▸ **Assignment**: For the data below, give again exactly the lines from the one containing "Task: Bookmark this page with the star icon" through the one containing "Task: Select the Data Baru tab", both ends included, and no others.

[Start of Attachment]

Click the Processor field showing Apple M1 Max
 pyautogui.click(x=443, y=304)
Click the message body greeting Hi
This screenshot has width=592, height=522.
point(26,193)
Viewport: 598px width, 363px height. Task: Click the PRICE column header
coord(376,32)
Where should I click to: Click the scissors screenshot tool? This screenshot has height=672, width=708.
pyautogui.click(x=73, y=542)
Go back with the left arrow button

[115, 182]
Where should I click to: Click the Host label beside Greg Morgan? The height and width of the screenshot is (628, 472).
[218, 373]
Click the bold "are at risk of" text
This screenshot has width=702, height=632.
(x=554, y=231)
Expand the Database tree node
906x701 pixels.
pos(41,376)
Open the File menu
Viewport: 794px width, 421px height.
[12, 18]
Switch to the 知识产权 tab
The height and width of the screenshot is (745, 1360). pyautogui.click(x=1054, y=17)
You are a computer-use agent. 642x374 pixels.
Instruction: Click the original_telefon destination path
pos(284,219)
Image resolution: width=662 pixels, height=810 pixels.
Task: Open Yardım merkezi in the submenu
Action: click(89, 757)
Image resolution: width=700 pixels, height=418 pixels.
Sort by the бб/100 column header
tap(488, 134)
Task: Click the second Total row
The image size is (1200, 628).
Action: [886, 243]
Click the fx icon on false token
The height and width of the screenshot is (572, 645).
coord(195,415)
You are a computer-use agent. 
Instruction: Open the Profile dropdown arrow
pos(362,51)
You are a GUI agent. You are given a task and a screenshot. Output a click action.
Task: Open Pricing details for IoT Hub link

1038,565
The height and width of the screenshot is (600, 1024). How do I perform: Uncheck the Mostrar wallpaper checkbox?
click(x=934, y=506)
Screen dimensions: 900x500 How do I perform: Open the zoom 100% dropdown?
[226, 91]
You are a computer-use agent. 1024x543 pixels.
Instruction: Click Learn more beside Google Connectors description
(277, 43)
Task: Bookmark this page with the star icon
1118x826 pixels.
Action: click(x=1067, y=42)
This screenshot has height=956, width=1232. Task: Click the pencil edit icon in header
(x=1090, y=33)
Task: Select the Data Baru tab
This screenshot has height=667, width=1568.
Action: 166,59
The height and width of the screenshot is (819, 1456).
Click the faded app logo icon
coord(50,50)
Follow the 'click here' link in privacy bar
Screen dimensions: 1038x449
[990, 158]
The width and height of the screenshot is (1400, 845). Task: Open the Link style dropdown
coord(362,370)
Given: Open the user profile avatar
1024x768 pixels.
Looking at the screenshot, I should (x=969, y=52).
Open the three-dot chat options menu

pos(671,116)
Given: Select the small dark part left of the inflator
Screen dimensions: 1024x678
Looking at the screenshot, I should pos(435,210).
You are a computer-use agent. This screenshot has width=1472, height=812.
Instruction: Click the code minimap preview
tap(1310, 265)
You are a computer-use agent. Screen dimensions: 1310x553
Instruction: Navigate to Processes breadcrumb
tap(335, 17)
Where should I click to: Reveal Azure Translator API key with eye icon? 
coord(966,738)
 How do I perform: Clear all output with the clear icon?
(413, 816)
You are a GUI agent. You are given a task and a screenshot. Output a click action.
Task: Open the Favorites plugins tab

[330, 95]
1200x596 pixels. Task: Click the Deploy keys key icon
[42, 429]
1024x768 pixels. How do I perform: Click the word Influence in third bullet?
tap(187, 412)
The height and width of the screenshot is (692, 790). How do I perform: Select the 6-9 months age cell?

[End of Attachment]

▸ **Solution**:
Task: Bookmark this page with the star icon
1118x826 pixels.
Action: click(x=1067, y=42)
This screenshot has height=956, width=1232. Task: Click the pencil edit icon in header
(x=1090, y=33)
Task: Select the Data Baru tab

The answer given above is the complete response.